**What is being asked**
Go through the listing and copy each line that has the string "every" in it.

**Data excerpts**
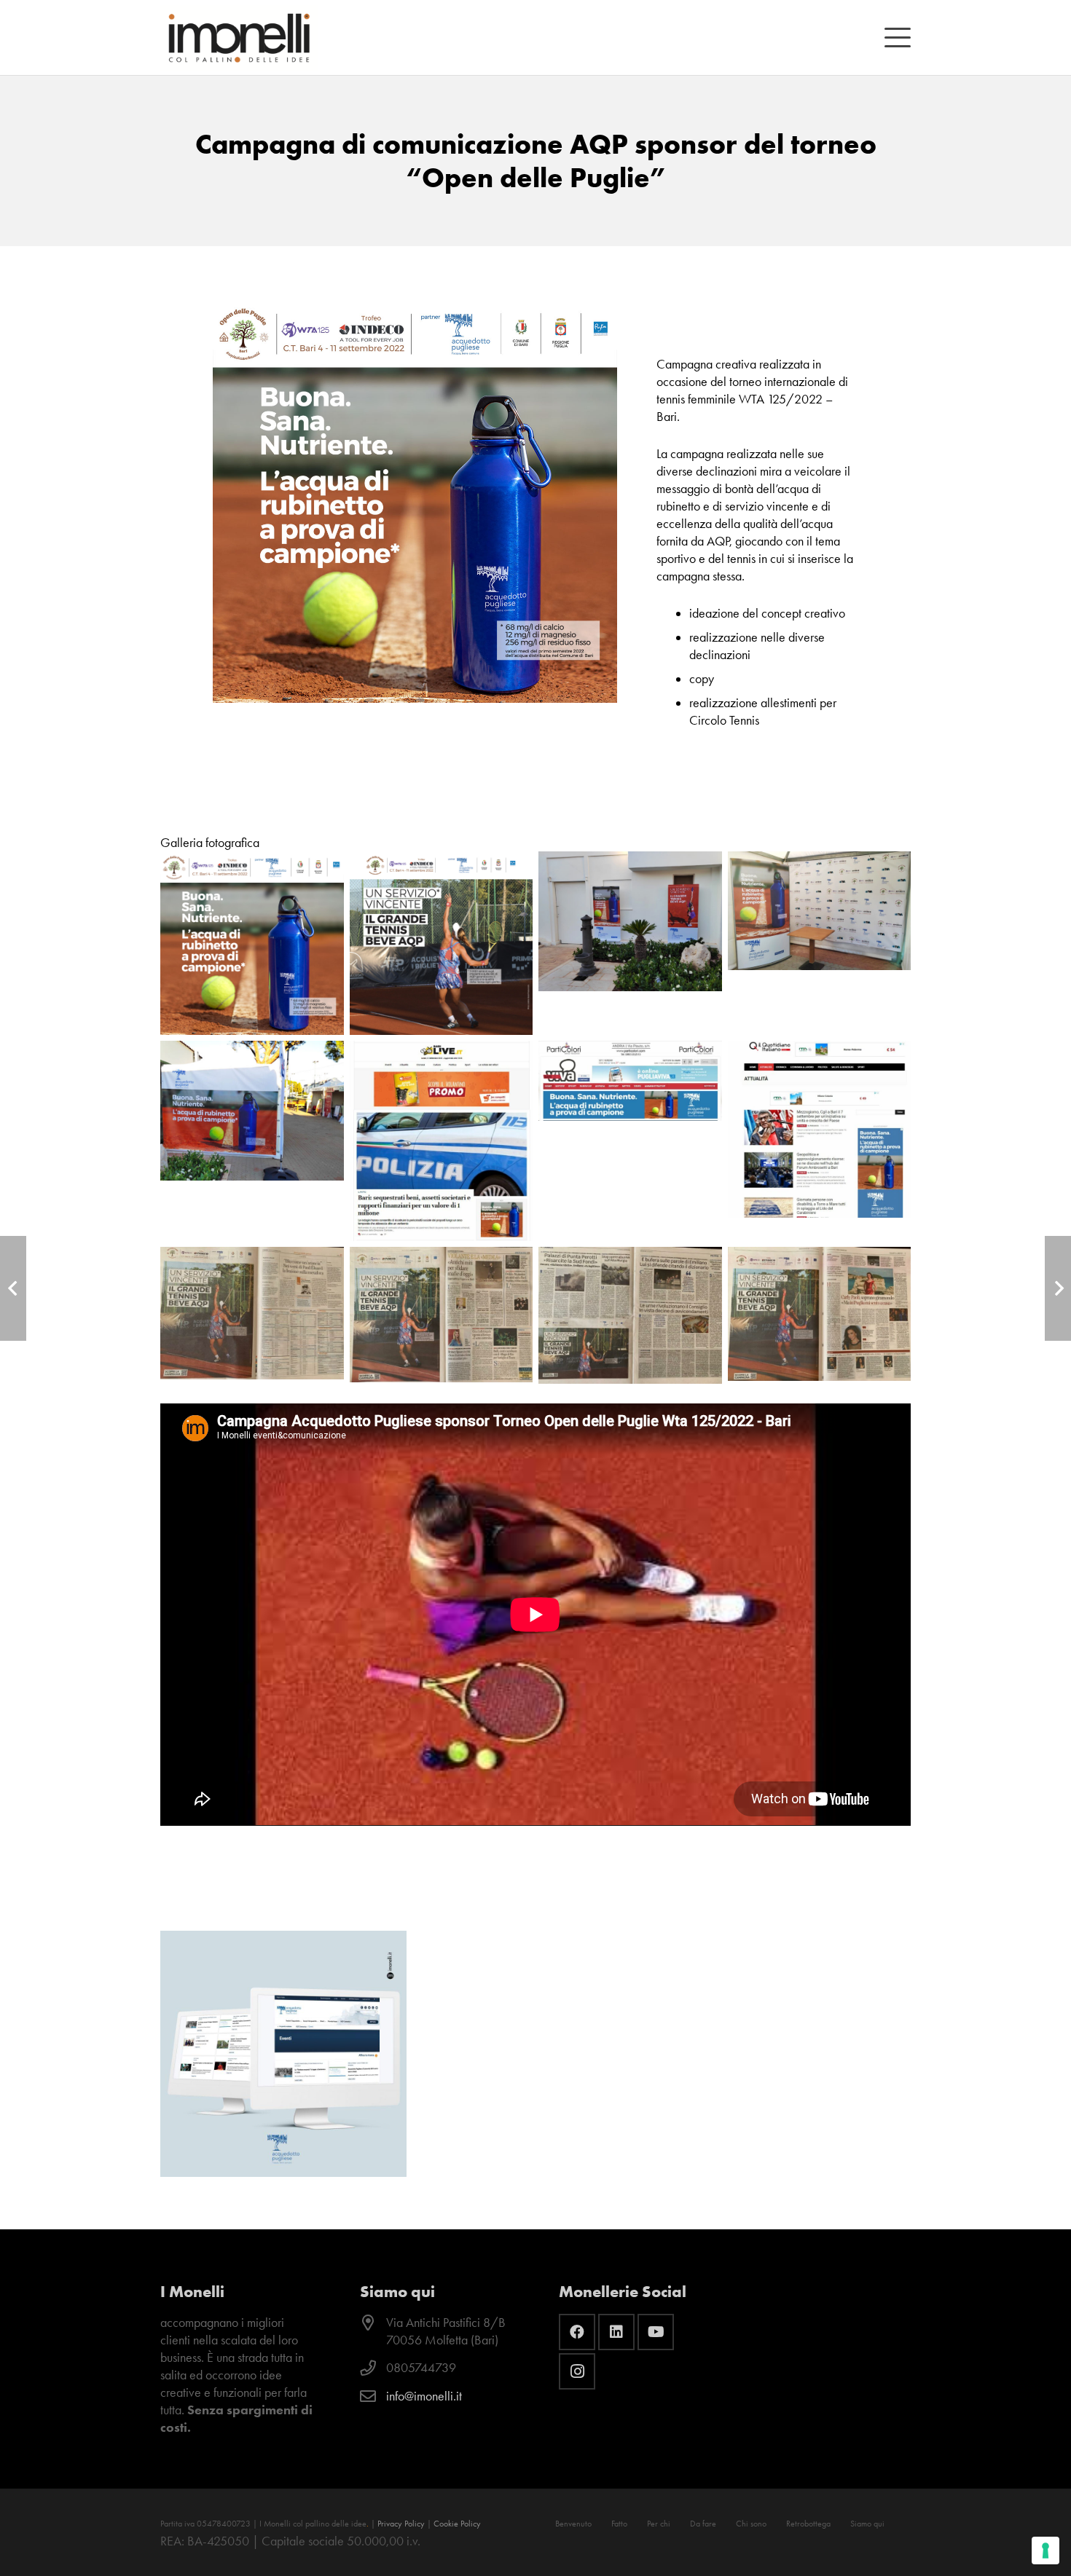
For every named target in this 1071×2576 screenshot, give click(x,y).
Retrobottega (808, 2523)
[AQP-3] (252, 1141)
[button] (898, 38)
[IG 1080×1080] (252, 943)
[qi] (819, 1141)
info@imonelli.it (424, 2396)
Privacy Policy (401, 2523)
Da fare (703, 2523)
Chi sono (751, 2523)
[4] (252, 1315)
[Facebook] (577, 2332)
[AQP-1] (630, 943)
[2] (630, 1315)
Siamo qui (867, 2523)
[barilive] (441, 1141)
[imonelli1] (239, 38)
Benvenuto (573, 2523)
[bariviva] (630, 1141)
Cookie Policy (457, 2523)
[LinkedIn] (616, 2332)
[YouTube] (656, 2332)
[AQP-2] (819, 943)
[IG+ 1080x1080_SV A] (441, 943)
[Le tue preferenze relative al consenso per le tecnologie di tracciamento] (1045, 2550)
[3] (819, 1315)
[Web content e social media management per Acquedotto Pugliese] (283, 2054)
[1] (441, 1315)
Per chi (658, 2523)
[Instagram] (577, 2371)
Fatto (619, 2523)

==

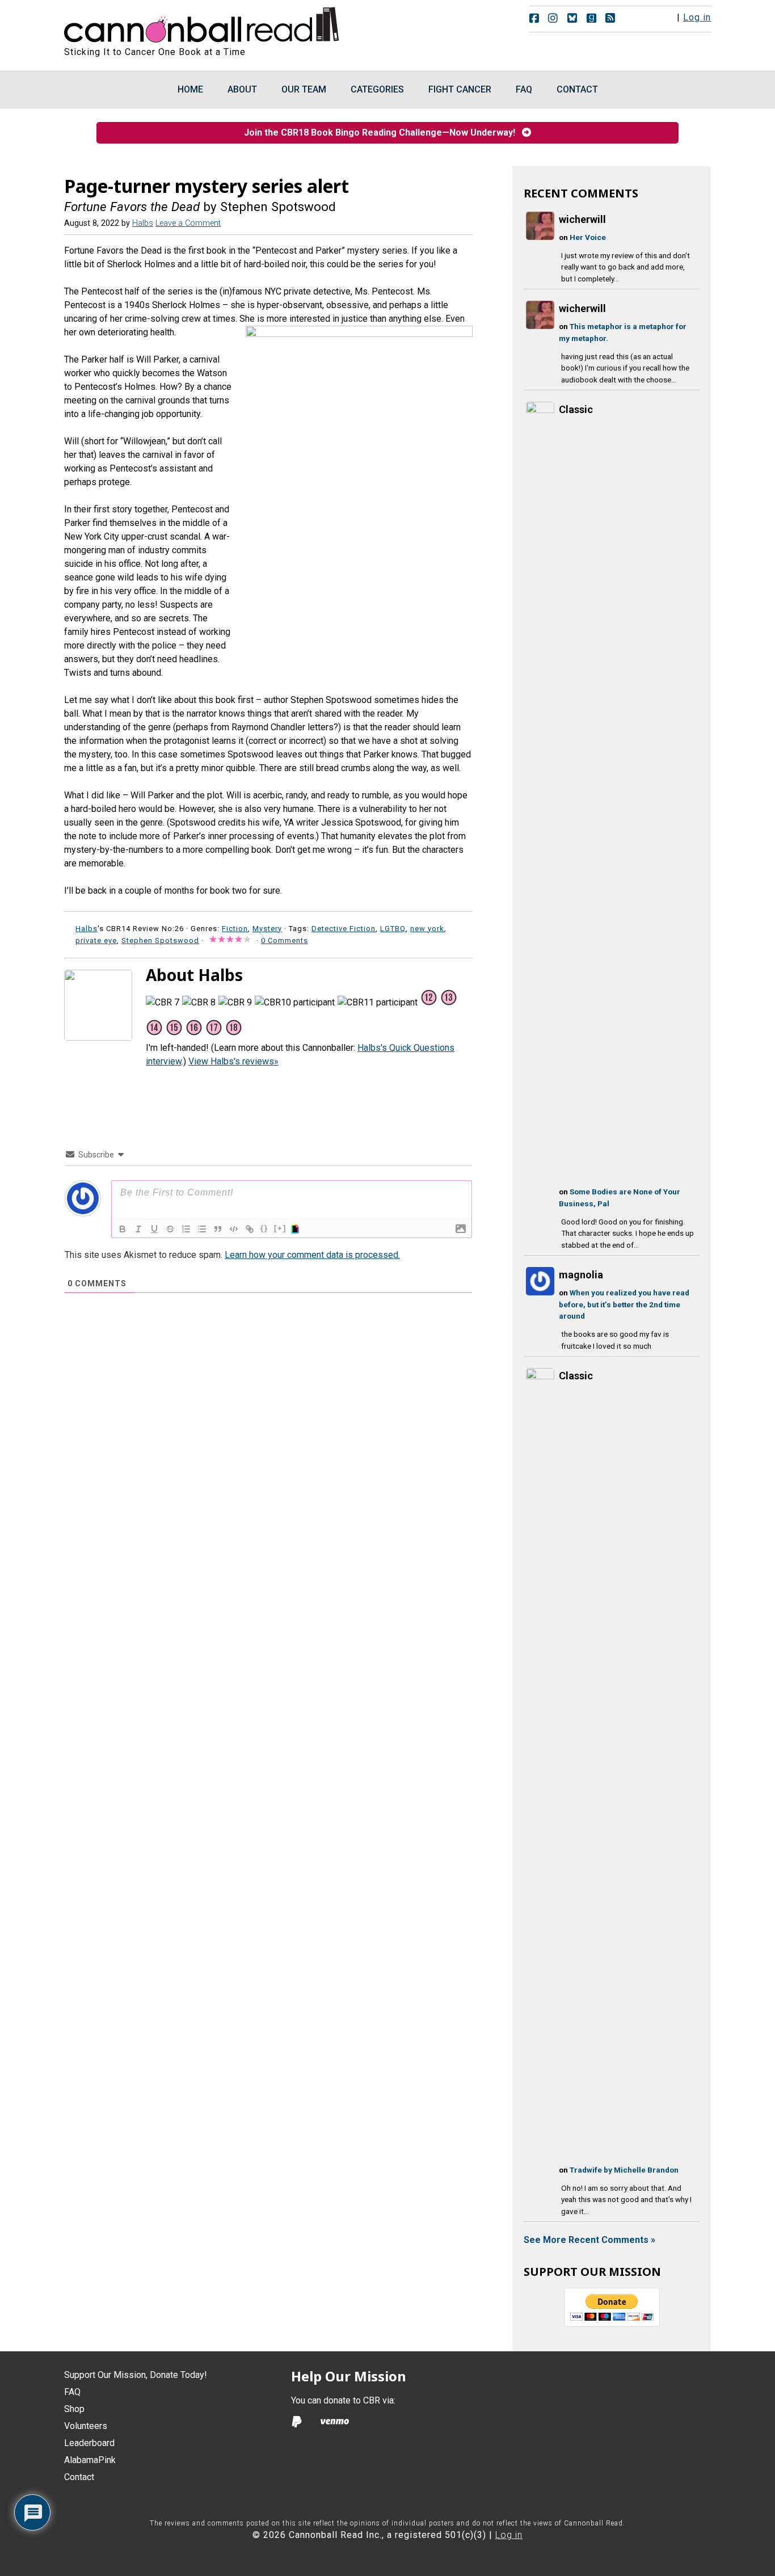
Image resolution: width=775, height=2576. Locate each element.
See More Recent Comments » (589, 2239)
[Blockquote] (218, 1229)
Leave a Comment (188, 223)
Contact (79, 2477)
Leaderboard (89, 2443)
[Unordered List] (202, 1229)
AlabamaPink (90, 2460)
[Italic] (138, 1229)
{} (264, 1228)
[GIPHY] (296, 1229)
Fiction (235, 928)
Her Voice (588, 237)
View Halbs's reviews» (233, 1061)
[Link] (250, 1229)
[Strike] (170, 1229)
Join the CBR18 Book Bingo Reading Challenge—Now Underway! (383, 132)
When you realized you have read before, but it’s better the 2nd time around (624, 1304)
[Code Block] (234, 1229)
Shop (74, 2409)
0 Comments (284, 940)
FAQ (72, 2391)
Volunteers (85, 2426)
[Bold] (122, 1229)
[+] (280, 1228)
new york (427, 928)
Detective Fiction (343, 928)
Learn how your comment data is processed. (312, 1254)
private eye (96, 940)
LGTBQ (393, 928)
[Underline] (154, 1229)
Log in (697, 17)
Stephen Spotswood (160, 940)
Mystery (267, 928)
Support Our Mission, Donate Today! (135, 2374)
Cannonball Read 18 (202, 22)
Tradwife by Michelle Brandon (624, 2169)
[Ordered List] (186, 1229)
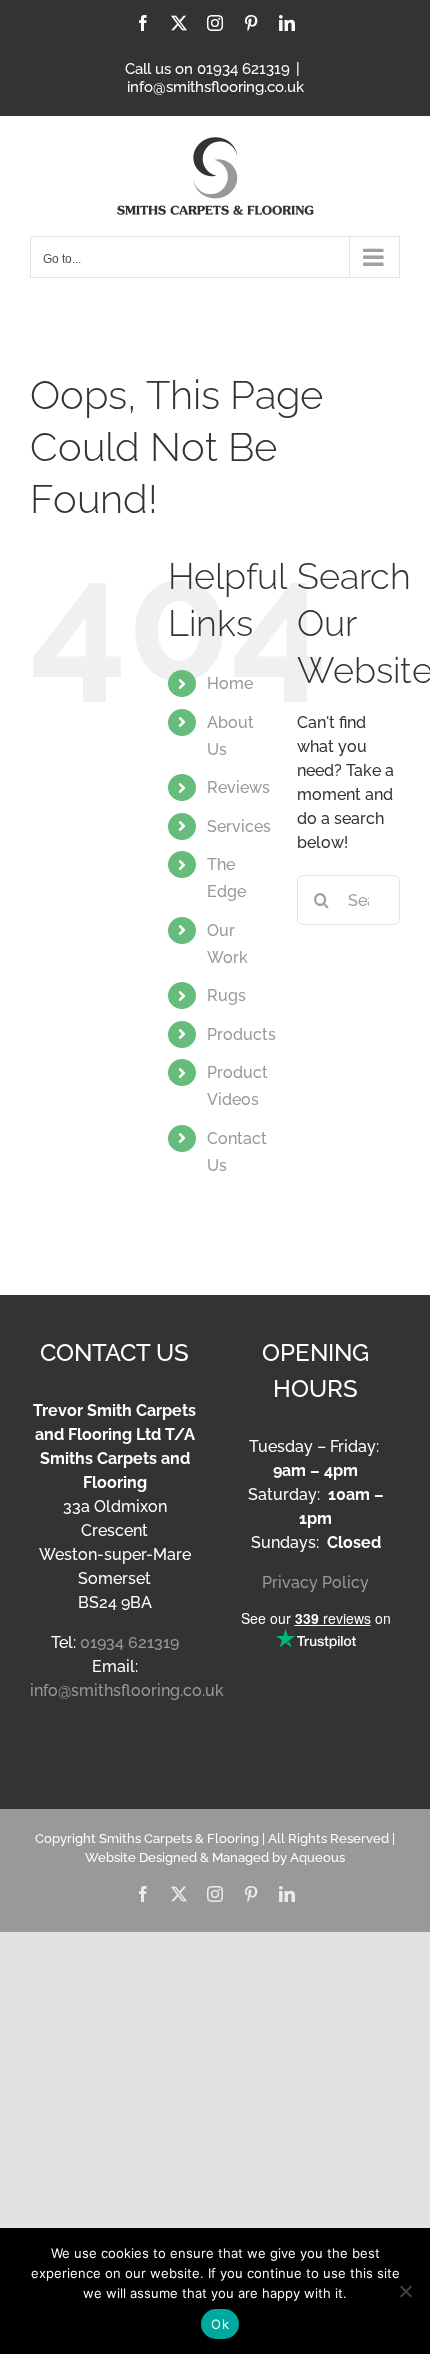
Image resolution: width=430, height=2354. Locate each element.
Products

...

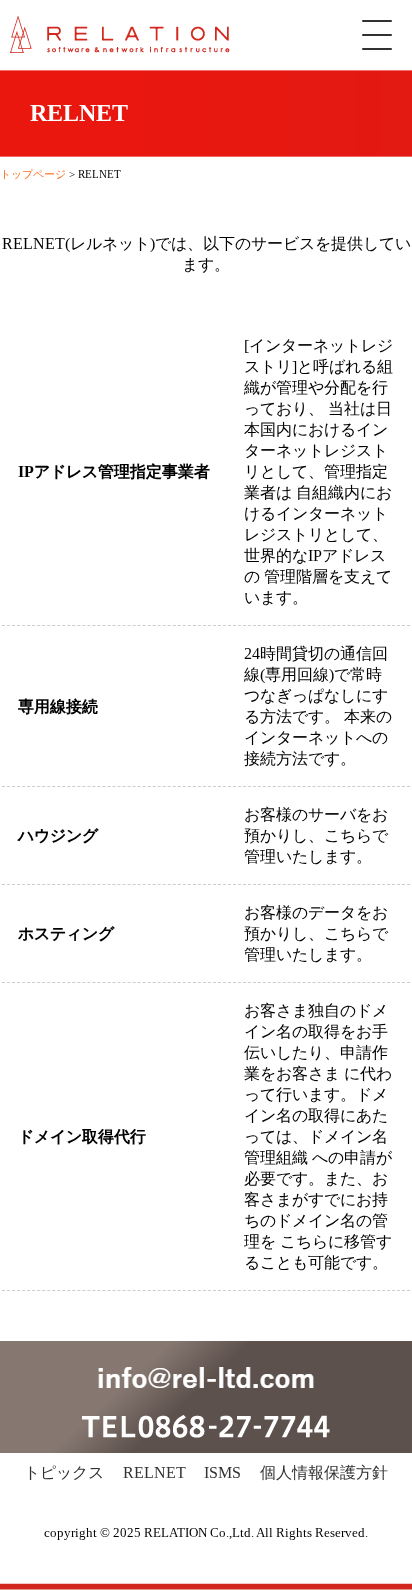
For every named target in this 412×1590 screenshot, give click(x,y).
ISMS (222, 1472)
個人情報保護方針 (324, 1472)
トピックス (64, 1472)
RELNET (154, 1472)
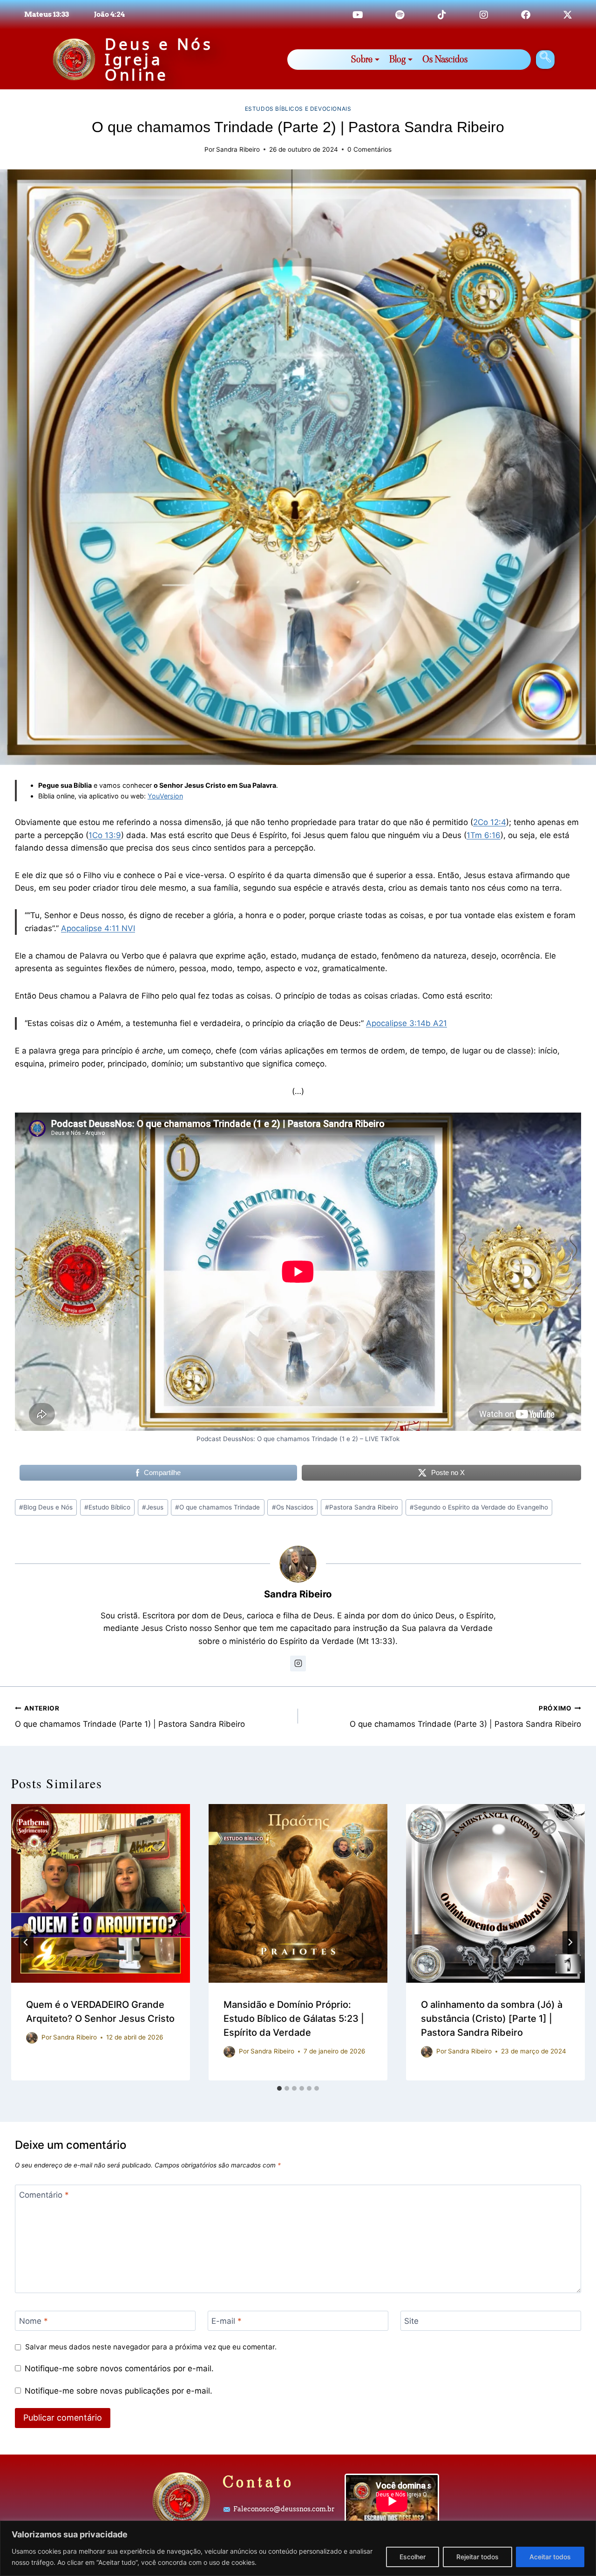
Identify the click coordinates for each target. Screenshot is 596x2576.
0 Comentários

**Your response**
For every named target in this 1071×2576 screenshot, give click(x,y).
For every named target in this 412×1590 screenshot, give click(x,y).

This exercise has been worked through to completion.